British Anglican priest and geographer

Daniel Augustus Beaufort LL.D. (1 October 1739 – 1821), was an Anglican priest and geographer, born in England to French Huguenot parents. He was rector of Navan, County Meath, Ireland, from 1765 to 1818, and a talented amateur architect also remembered for his 1792 map of Ireland.

==Parentage and family==

Beaufort's father, Daniel Cornelius de Beaufort (1700–1788), was a French Huguenot refugee, who became pastor of the Huguenot church in Spitalfields, London in 1728, and of that in Parliament Street, Bishopsgate, in 1729. He entered the Church of England in 1731. He married Esther Gougeon in London on 11 June 1738, and was rector of East Barnet from 1739 to 1743. Esther was the sister of Denise Gougeon, the mother of Sir William Neville Hart.

Taking his family with him to accompany Lord Harrington to Ireland, de Beaufort became rector of Navan in 1747. He was provost and archdeacon of Tuam from 1753 to 1758. He was rector of Clonenagh from 1758 until his death thirty years later. In 1788, he published A Short Account of the Doctrines and Practices of the Church of Rome, divested of all Controversy. In 1738 his brother, Louis de Beaufort, published a work on the uncertainty of Roman history.

==Education and calling==
Daniel Augustus was educated at Trinity College, Dublin, of which he was elected a scholar in 1757. He became B.A. in 1759, M.A. in 1764, and LL.D. (honoris causa) in 1789. He was ordained by the Bishop of Salisbury, and, in succession to his father, was rector of Navan, County Meath, from 1765 to 1818.

In 1790 he was presented by the Right Hon. John Foster to the vicarage of Collon, County Louth.

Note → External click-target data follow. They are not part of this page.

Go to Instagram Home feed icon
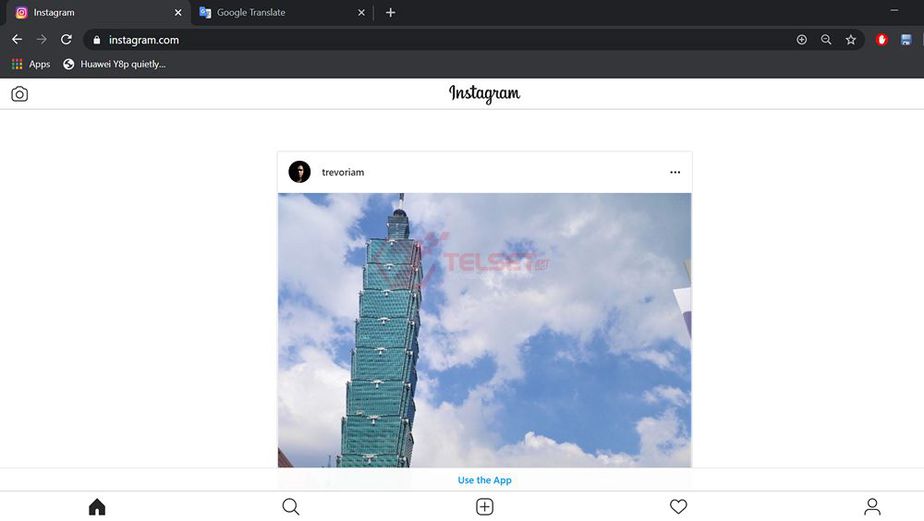 (97, 507)
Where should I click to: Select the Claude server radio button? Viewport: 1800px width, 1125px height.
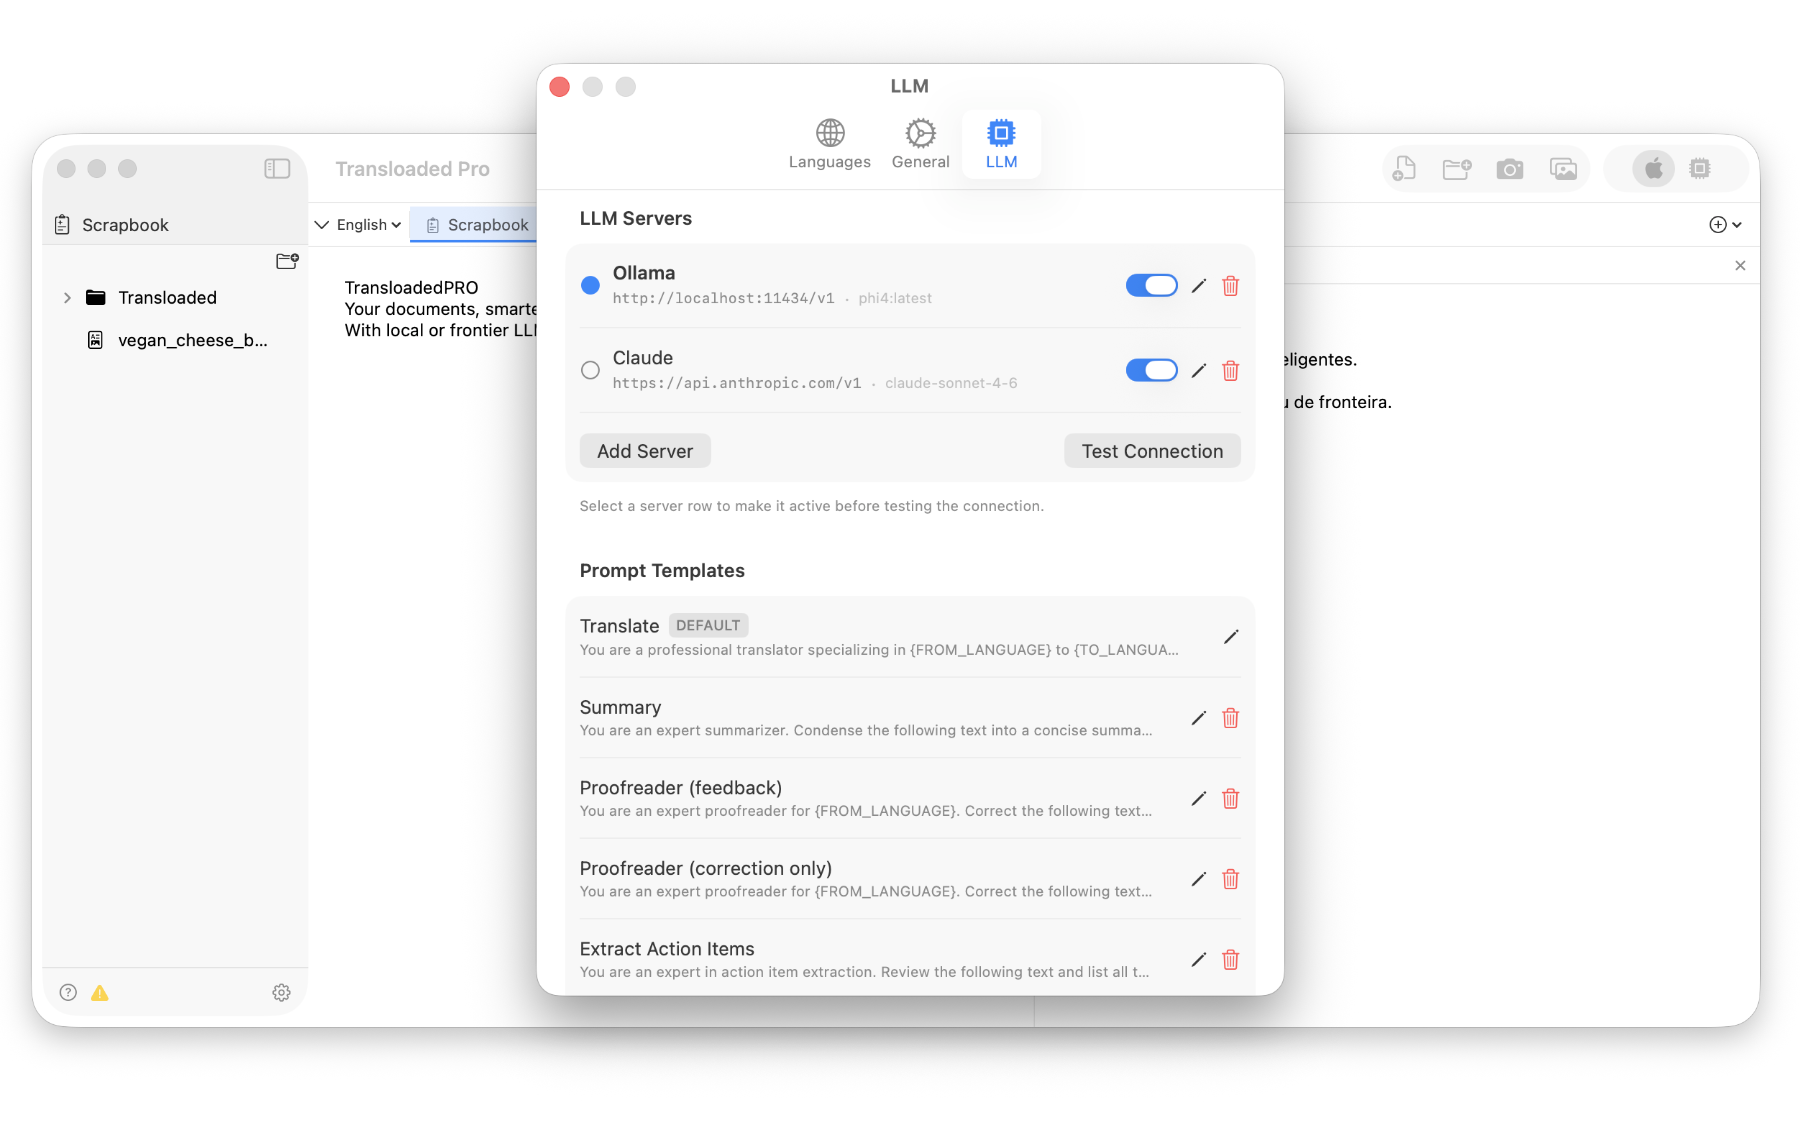pos(590,370)
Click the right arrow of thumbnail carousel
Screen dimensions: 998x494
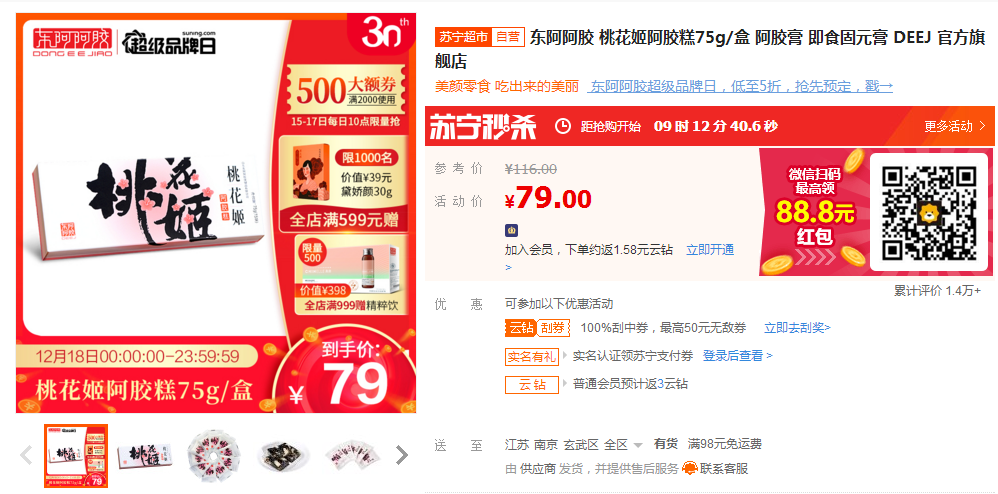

He afterwards built the church at Collon, where he remained until his death in 1821. He was successively collated to the prebendal stalls of Kilconnell, in the diocese of Clonfert, (3 October 1818), and of Mayne, in the diocese of Ossory (20 April 1820).

==Life==

Beaufort's 1797 civil and ecclesiastical map of Ireland

Beaufort took a prominent part in the foundation of Sunday schools, and in the preparation of elementary educational works. He helped found the Royal Irish Academy. His most important work was his 1792 ecclesiastical map of Ireland, regarded as a masterpiece of careful scholarship. He accompanied it by a memoir of the civil and ecclesiastical state of the country. All the places marked on the map are systematically indexed in the memoir and assigned to their respective parishes, baronies, etc. In the preface, the author stated his map was prepared from original observations to remedy the defects of existing maps of Ireland. Competent authorities pronounced it and the memoir to be valuable contributions to geography. The publication of this work was encouraged by the Marquis of Buckingham, lord-lieutenant of Ireland.

As well as being the architect of Collon Church, he is also responsible for the design for a new church at Ardbraccan, County Meath.

==Family==
Beaufort married Mary, daughter and co-heiress of William Waller, of Allenstown, County Meath. Their elder son, William Louis Beaufort (1771–1849), was rector of Glanmire, and prebendary of Rathcooney, Cork, from 1814 until his death in 1849. They had three daughters: Frances, Harriet and Louisa. Their younger son was Francis Beaufort, who joined the Royal Navy and became a hydrographer; he received the Order of the Bath. Daughter Frances was the fourth wife of Richard Lovell Edgeworth. Her step-daughter Honora married Frances' brother, Sir Francis Beaufort.